START Data for this exercise

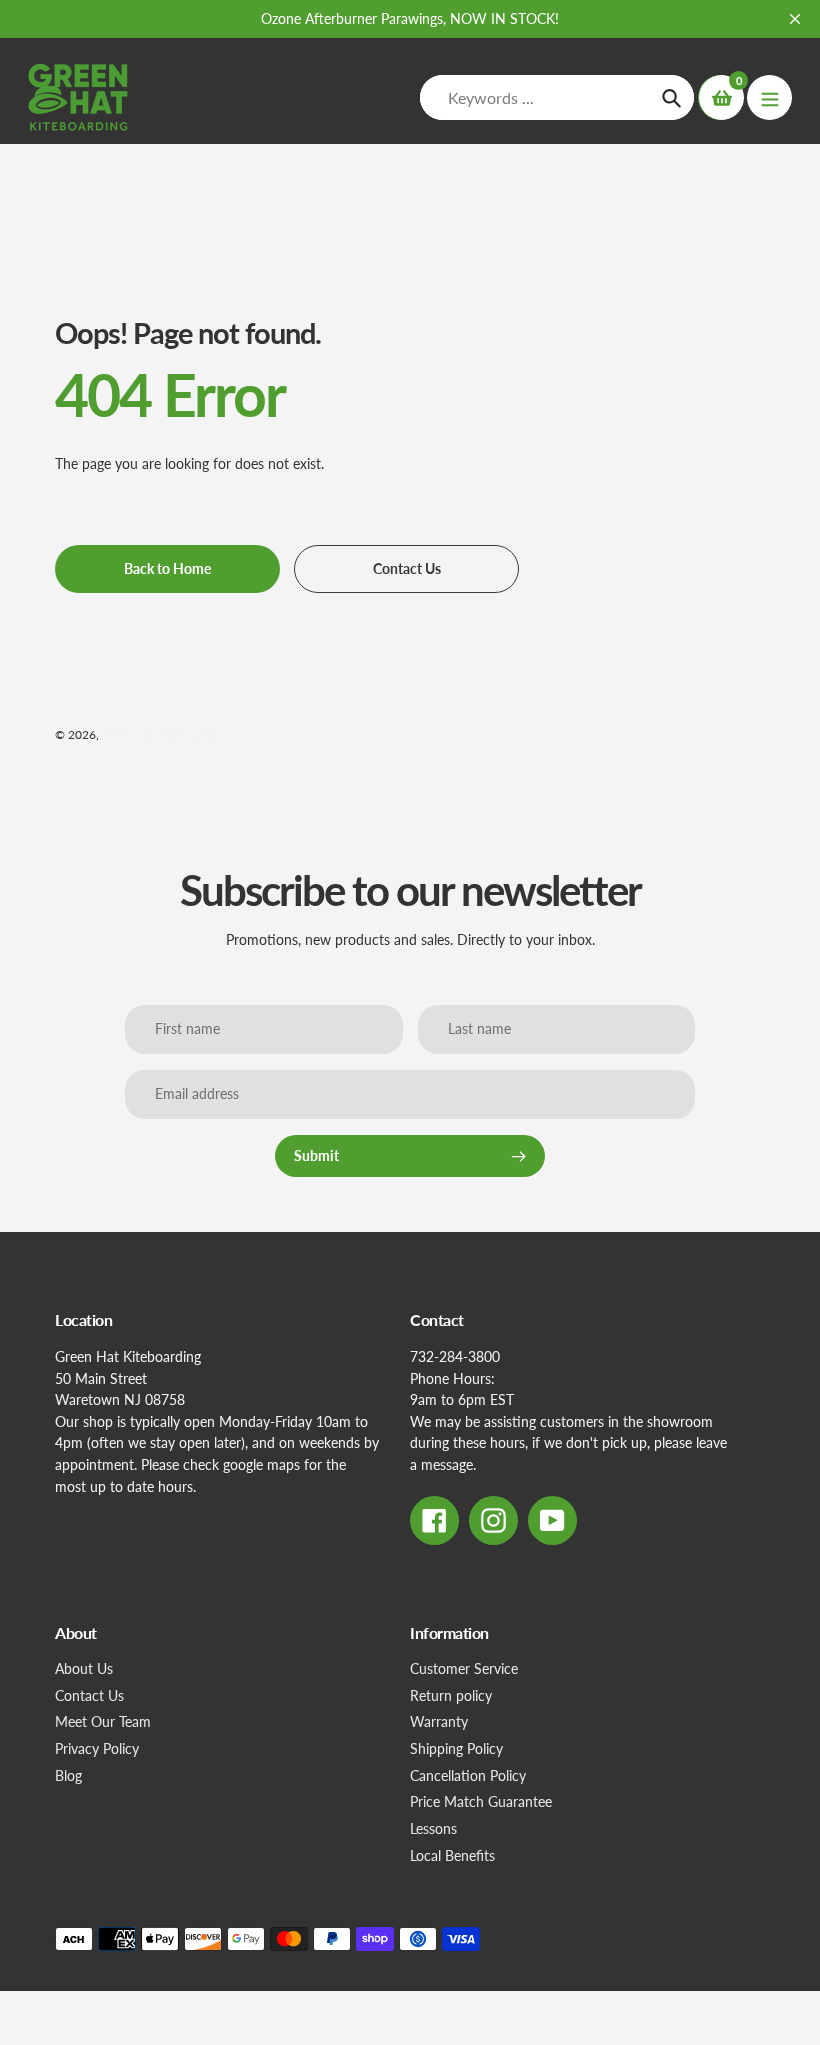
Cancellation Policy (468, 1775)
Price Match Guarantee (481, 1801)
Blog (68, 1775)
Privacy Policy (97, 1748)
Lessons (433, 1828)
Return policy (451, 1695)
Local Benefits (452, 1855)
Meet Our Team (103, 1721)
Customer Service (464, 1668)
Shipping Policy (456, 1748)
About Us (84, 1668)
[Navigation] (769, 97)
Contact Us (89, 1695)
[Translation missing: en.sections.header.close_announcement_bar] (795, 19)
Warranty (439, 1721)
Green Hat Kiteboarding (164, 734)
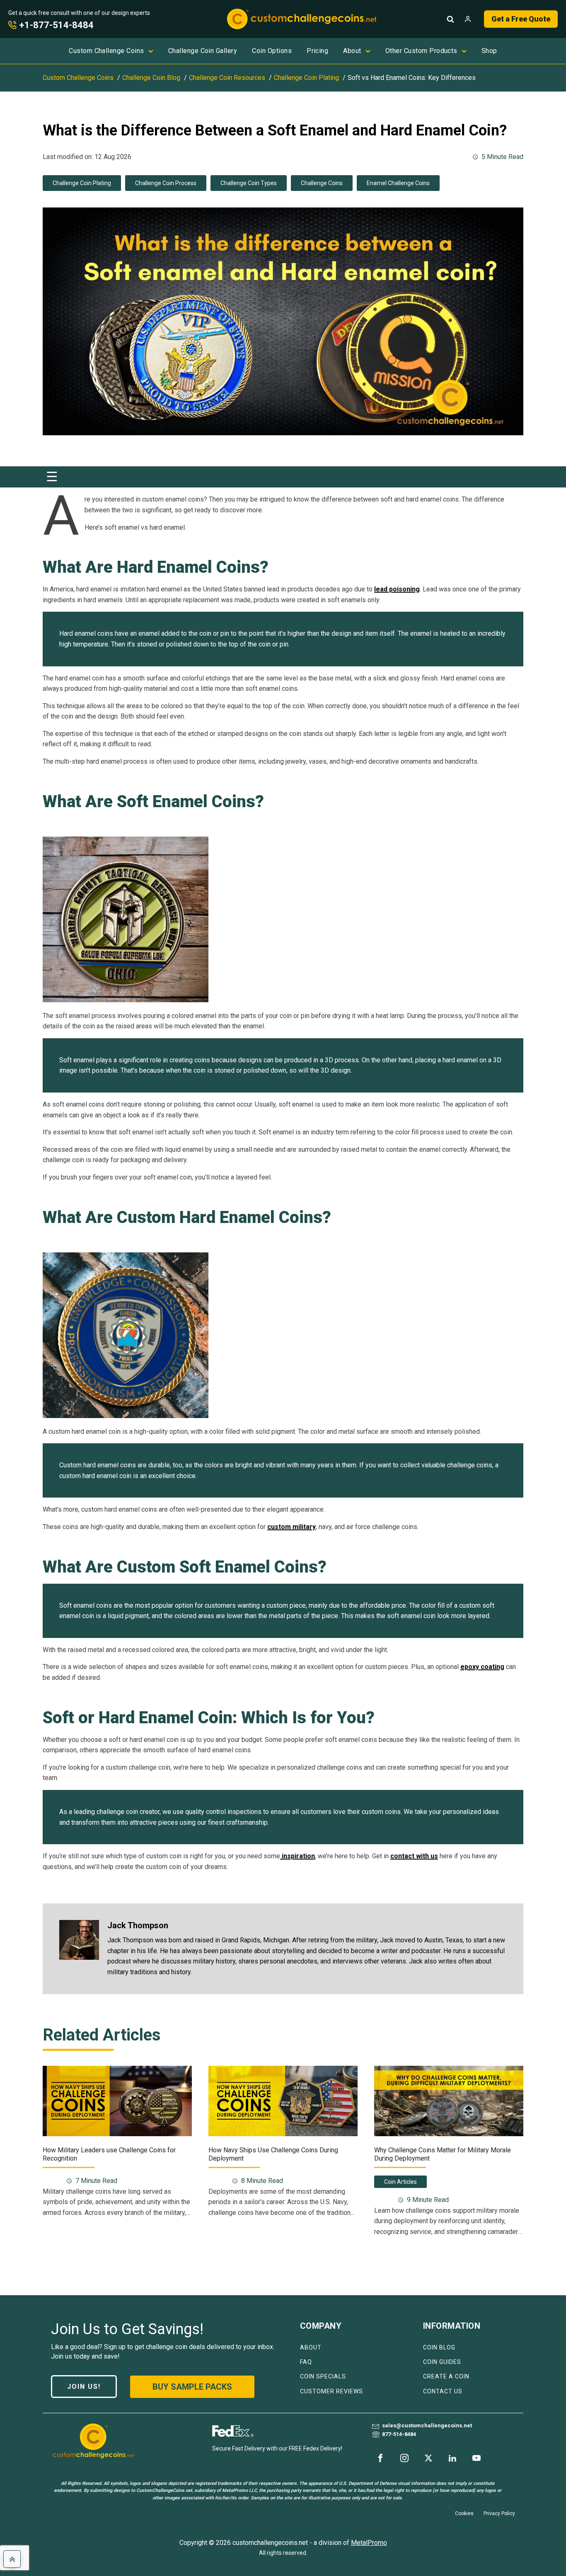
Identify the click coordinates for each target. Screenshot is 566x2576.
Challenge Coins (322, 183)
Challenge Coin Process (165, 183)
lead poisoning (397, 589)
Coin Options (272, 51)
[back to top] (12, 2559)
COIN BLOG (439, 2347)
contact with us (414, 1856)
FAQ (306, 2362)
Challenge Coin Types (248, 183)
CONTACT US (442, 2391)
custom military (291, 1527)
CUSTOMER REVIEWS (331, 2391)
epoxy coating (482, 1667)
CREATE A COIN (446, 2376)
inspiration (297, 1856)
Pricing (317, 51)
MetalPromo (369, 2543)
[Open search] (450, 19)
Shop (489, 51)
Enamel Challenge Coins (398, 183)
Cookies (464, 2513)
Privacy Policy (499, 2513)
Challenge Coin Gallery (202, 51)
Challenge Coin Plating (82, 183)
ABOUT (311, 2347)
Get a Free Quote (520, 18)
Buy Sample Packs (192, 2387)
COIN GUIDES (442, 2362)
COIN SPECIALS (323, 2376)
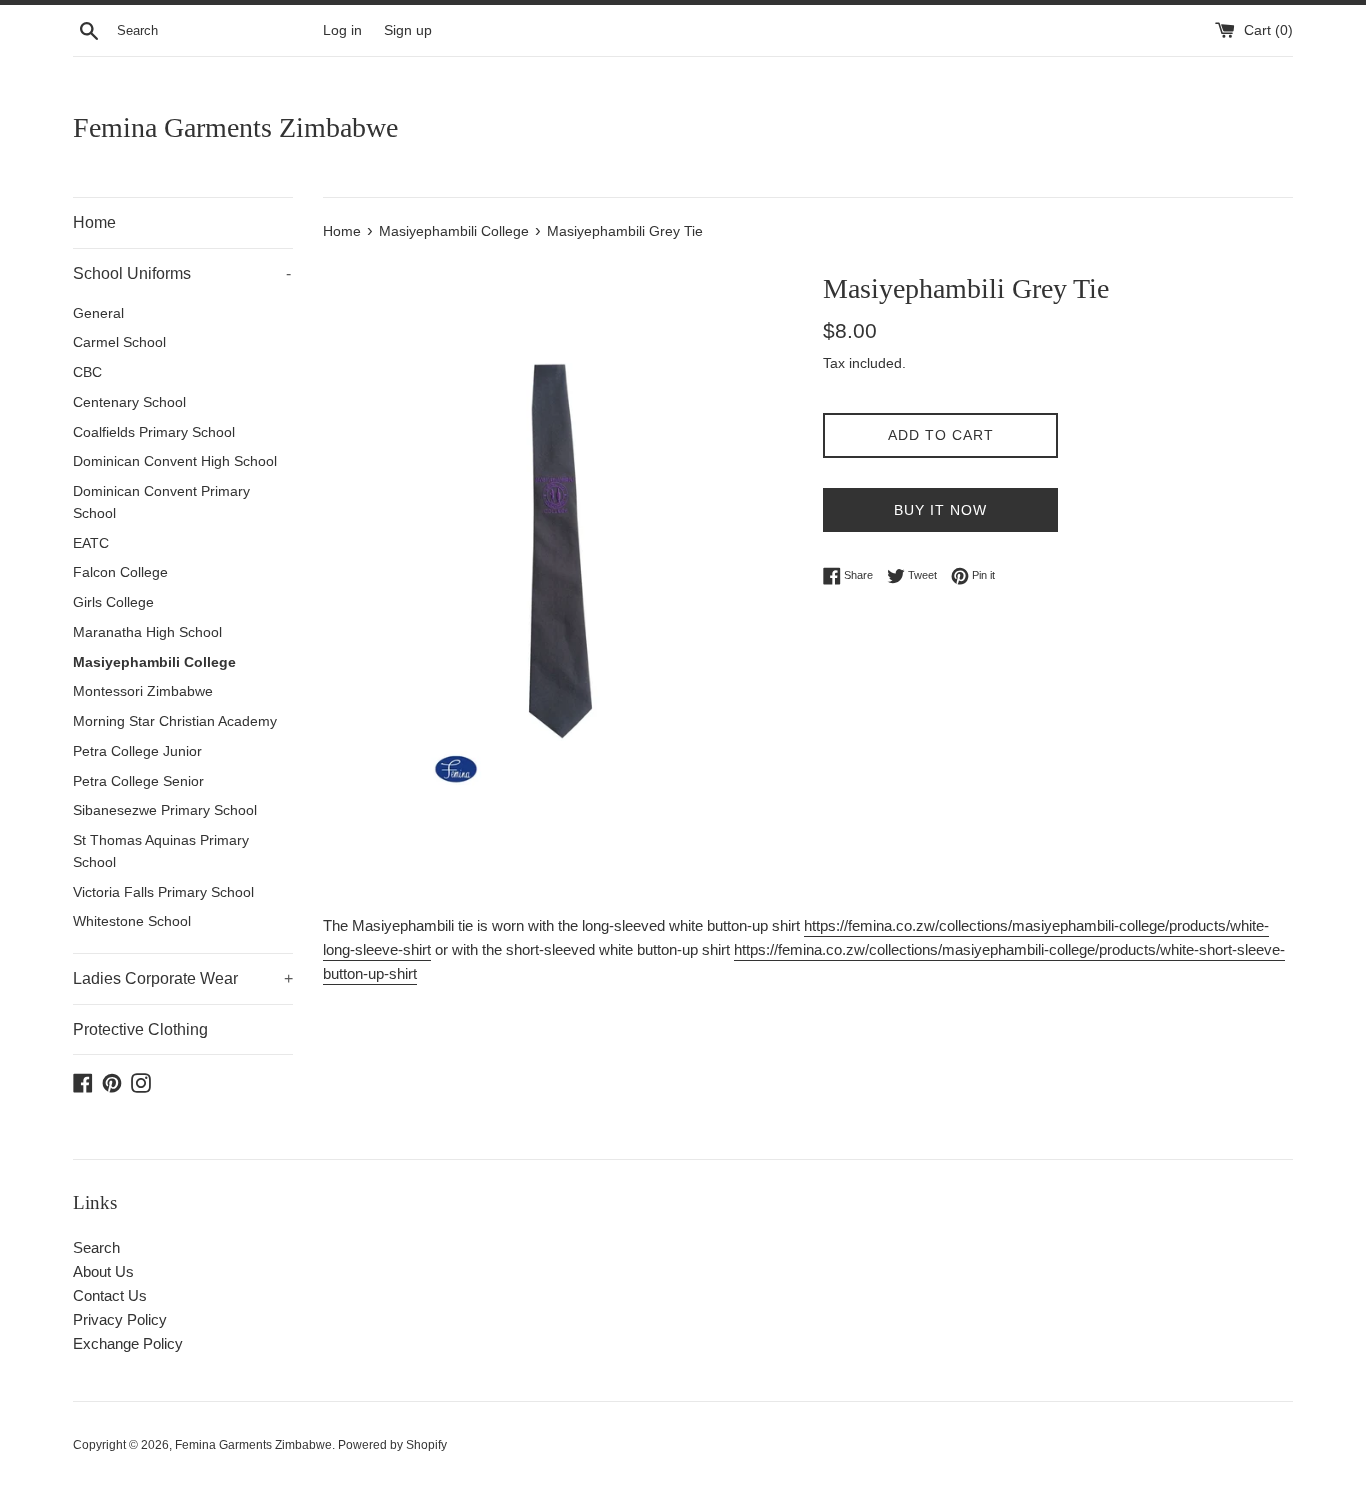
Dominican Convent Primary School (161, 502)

END Data for this exercise

• _What you have to do_
A count is needed of the lines in the entries that contain "Challenge". Supply only that number.

• _Worked solution_
6